— start of Record excerpts —

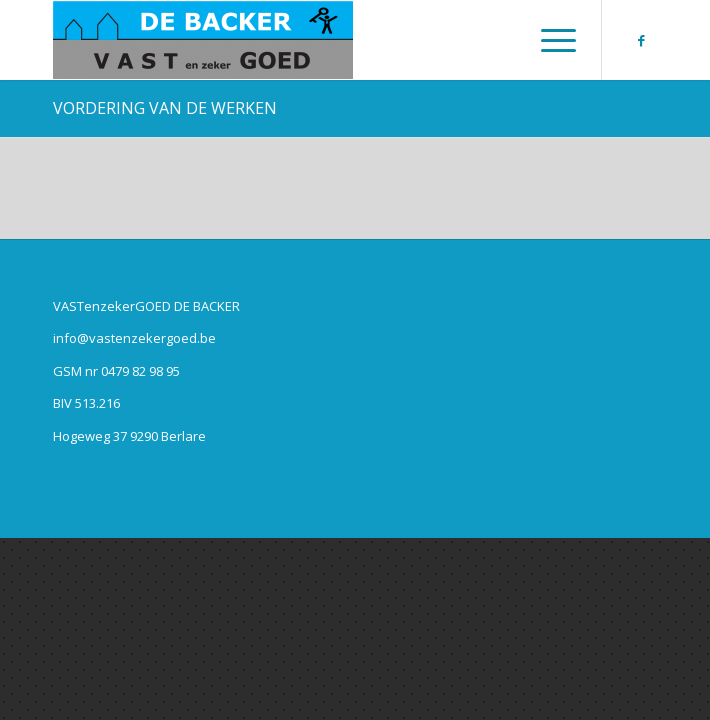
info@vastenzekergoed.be (134, 338)
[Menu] (548, 40)
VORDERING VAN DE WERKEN (165, 108)
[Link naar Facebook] (642, 40)
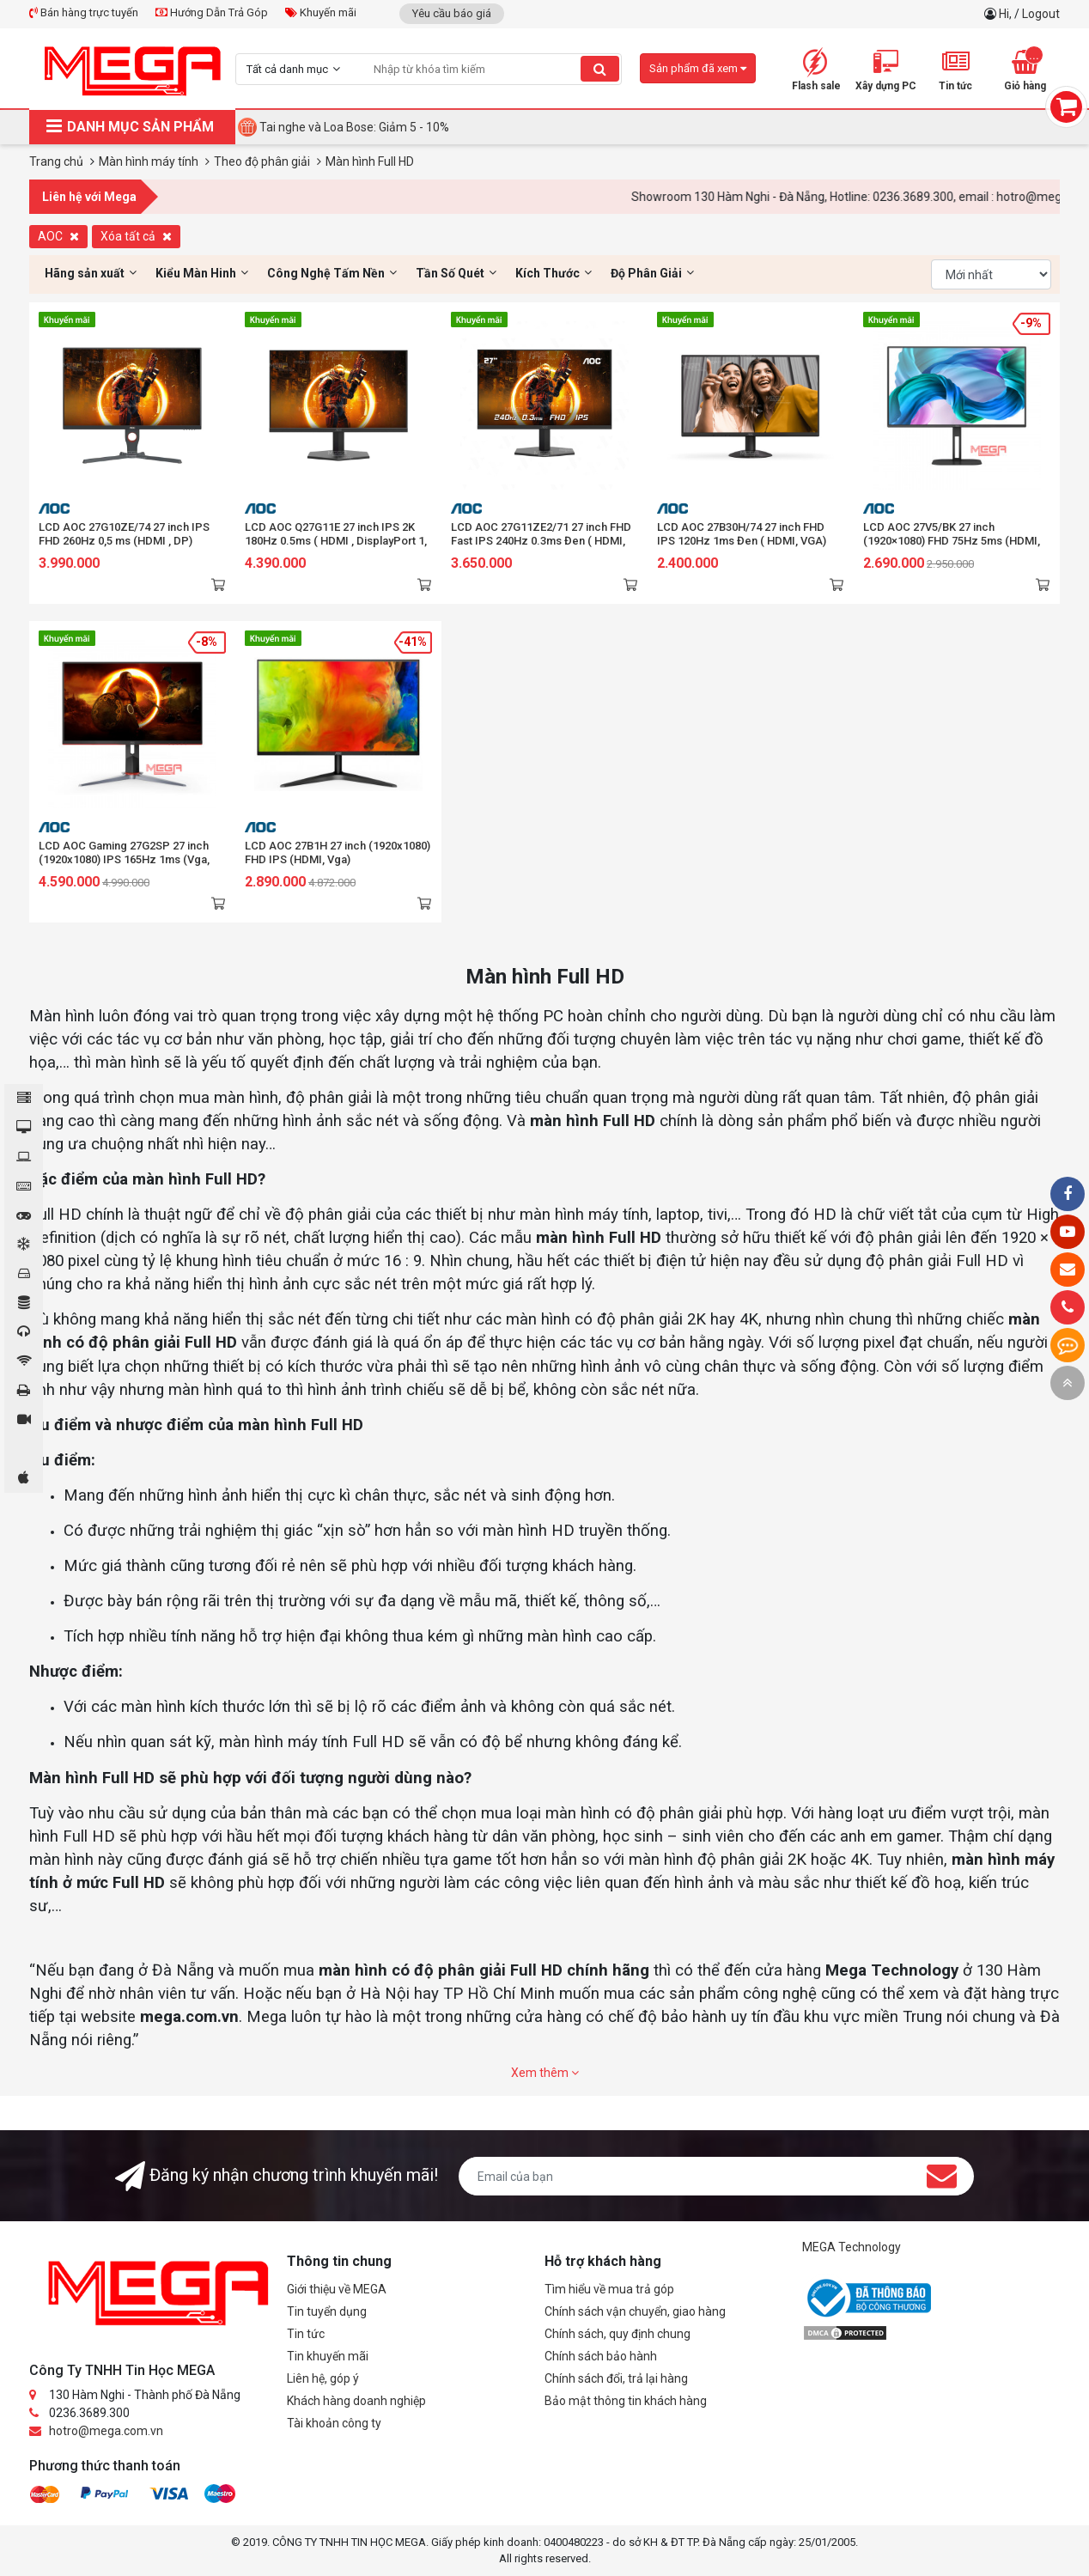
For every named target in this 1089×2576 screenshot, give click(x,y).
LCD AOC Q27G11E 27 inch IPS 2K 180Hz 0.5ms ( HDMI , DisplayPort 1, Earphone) (336, 541)
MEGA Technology (851, 2247)
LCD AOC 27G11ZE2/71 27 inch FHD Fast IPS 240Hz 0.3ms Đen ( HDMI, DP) (541, 541)
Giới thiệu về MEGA (336, 2289)
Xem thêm (545, 2073)
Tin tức (306, 2334)
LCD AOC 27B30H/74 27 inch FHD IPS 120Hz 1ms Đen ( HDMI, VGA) (741, 534)
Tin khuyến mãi (327, 2356)
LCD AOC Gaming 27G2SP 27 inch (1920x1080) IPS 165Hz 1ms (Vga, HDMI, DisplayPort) (124, 859)
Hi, (1006, 14)
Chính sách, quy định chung (617, 2334)
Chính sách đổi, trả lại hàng (616, 2378)
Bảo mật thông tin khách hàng (625, 2401)
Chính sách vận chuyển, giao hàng (635, 2311)
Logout (1041, 14)
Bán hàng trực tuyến (83, 12)
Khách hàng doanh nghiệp (356, 2401)
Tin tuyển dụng (327, 2311)
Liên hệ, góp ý (323, 2378)
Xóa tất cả (136, 236)
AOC (58, 236)
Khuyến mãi (320, 12)
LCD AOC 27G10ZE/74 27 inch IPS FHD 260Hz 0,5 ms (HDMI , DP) (124, 534)
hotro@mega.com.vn (106, 2431)
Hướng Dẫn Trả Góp (211, 12)
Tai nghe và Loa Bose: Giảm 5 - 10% (354, 127)
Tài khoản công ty (334, 2423)
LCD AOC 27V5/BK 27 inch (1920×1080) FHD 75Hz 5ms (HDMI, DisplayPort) (951, 541)
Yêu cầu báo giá (451, 13)
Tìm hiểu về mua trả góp (609, 2289)
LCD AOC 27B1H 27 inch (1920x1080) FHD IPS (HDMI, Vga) (337, 852)
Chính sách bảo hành (600, 2356)
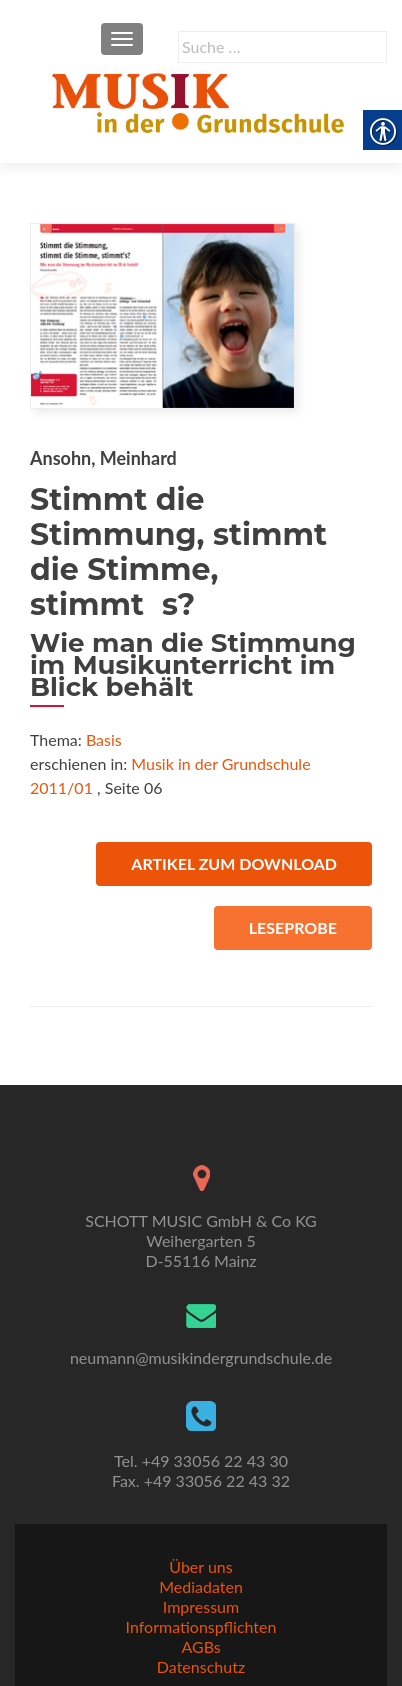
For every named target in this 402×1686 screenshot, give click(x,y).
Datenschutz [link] (201, 1666)
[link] (201, 100)
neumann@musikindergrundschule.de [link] (201, 1357)
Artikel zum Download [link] (234, 863)
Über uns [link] (200, 1566)
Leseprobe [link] (293, 927)
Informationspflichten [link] (201, 1626)
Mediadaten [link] (201, 1586)
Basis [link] (104, 739)
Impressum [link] (201, 1606)
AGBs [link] (200, 1646)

— end of Record excerpts —

- _Exercise objective_:
Rewrite all the data above, replacing "LCD" with "Monitor" everywhere and changing nothing else. Leave out the pictures.

- _Full output_:
info@vastenzekergoed.be (134, 338)
[Menu] (548, 40)
VORDERING VAN DE WERKEN (165, 108)
[Link naar Facebook] (642, 40)
For every named target in this 1089×2576 screenshot, give click(x,y).
Monitor AOC Q27G11E 27 inch IPS 2K 180Hz 0.5ms ( HDMI , DisplayPort 1, Earphone) (336, 541)
MEGA Technology (851, 2247)
Monitor AOC 27G11ZE2/71 27 inch FHD Fast IPS 240Hz 0.3ms Đen ( HDMI, DP) (541, 541)
Giới thiệu về MEGA (336, 2289)
Xem thêm (545, 2073)
Tin tức (306, 2334)
Monitor AOC 27B30H/74 27 inch FHD IPS 120Hz 1ms Đen ( HDMI, VGA) (741, 534)
Tin khuyến mãi (327, 2356)
Monitor AOC Gaming 27G2SP 27 inch (1920x1080) IPS 165Hz 1ms (Vga, HDMI, DisplayPort) (124, 859)
Hi, (1006, 14)
Chính sách, quy định chung (617, 2334)
Chính sách đổi, trả lại hàng (616, 2378)
Bảo mật thông tin khách hàng (625, 2401)
Chính sách vận chuyển, giao hàng (635, 2311)
Logout (1041, 14)
Bán hàng trực tuyến (83, 12)
Khách hàng doanh nghiệp (356, 2401)
Tin tuyển dụng (327, 2311)
Liên hệ, góp ý (323, 2378)
Xóa tất cả (136, 236)
AOC (58, 236)
Khuyến mãi (320, 12)
Monitor AOC 27G10ZE/74 27 inch IPS FHD 260Hz 0,5 ms (HDMI , DP) (124, 534)
hotro@mega.com.vn (106, 2431)
Hướng Dẫn Trả Góp (211, 12)
Tai nghe và Loa Bose: Giảm 5 - 10% (354, 127)
Tài khoản công ty (334, 2423)
Monitor AOC 27V5/BK 27 inch (1920×1080) FHD 75Hz 5ms (HDMI, DisplayPort) (951, 541)
Yêu cầu báo giá (451, 13)
Tìm hiểu về mua trả góp (609, 2289)
Monitor AOC 27B1H 27 inch (1920x1080) FHD IPS (HDMI, Vga) (337, 852)
Chính sách bảo hành (600, 2356)
For every named target in this 402×1686 screenshot, give click(x,y).
Datenschutz [link] (201, 1666)
[link] (201, 100)
neumann@musikindergrundschule.de [link] (201, 1357)
Artikel zum Download [link] (234, 863)
Über uns [link] (200, 1566)
Leseprobe [link] (293, 927)
Informationspflichten [link] (201, 1626)
Mediadaten [link] (201, 1586)
Basis [link] (104, 739)
Impressum [link] (201, 1606)
AGBs [link] (200, 1646)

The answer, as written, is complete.